16 Best Movies Under 90 Minutes That You Should Watching Update 04/2024

Best Movies Under 90 Minutes

Including the best films of Joaquin Phoenix, Studio Ghibli, and the best nature documentaries that won Oscars

When Alfred Hitchcock observed that “the length of a film should be directly proportionate to the endurance of the human bladder,” he was absolutely correct.

After seeing 2001: A Space Odyssey or Doctor Zhivago, you’d have been able to nip into the restroom and have some popcorn at intermission in more civilized times. Prior to seeing Avengers: Endgame, it was necessary to dehydration yourself for a few days.

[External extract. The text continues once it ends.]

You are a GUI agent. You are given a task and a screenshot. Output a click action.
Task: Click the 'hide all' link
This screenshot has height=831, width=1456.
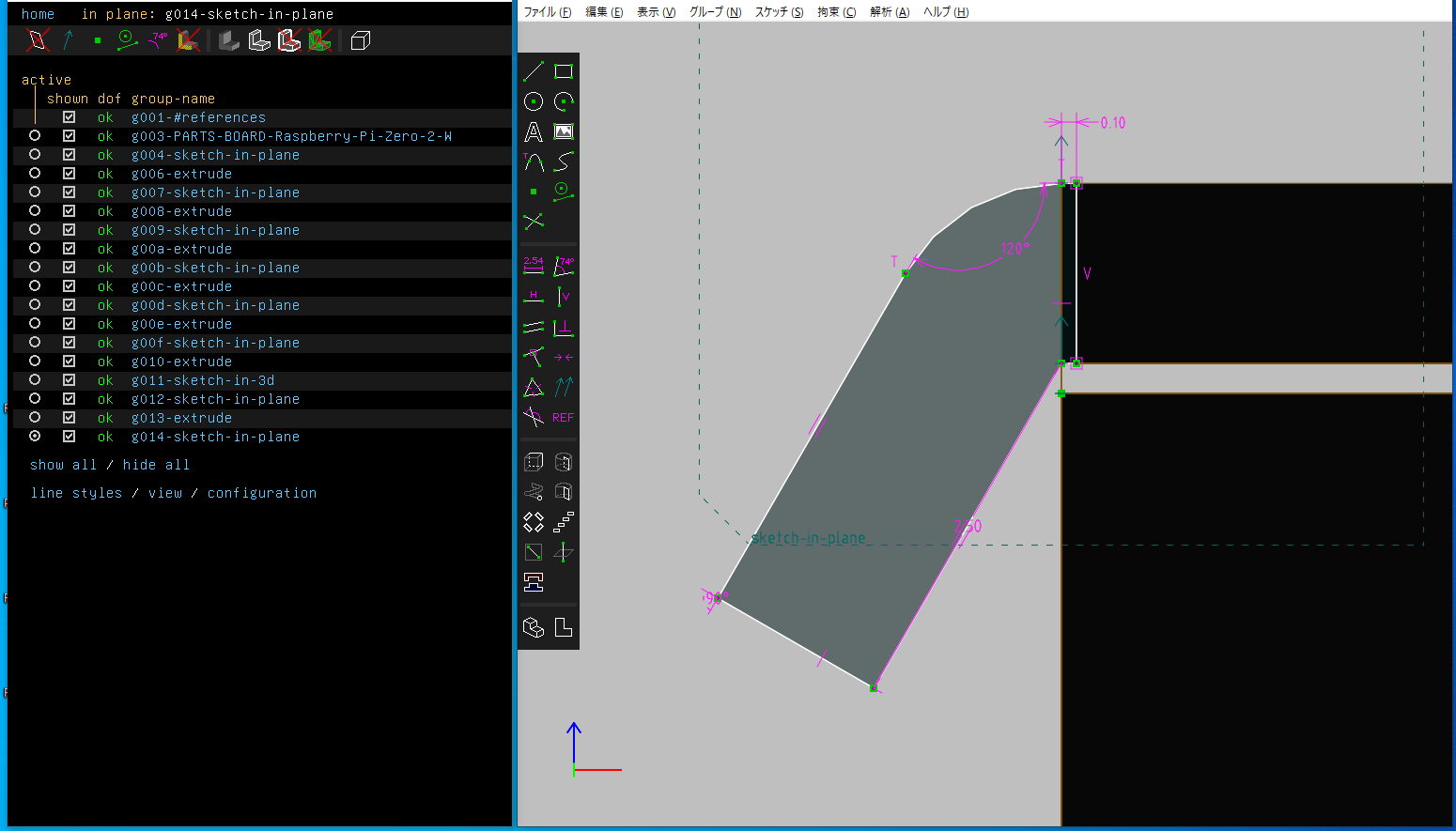(x=156, y=465)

That’s incorrect; a film’s ideal runtime is 90 minutes. As long as you want it to be, but short enough to need careful waffle-cutting, and just long enough to give you time to do something else with your evening. Netflix has some of the best 90-minute films right now.

1. Eighth Grade (2018)

Eighth Grade (2018)

For as long as we can remember, we’ve screamed for Eighth Grade, and we won’t stop until the number of people who’ve seen it matches its quality. Kayla, a regular 13-year-old girl, feels awkward, alienated, and insecure, and she doesn’t know how to get noticed by the boy she likes. She decides to re-invent herself in the final week of a dismal eighth grade. Eighth Grade’s sympathetic, hilarious, and hopeful viewpoint is surprising and inspiring in light of how ‘The Kids These Days’ are instinctively disregarded as shallow and self-absorbed and etc. etc.

2. Sherpa (2015)

The hidden heroes of every climbing expedition are featured in this quiet and jaw-droppingly beautiful documentary that explores Sherpa culture and what the mountains on which they work mean to them. There’s still another one. After the avalanche on Everest killed 16 Sherpas, Sherpa Phurba Tashi and his fellow Sherpas went on strike; Russell Brice fears threats are being made against him.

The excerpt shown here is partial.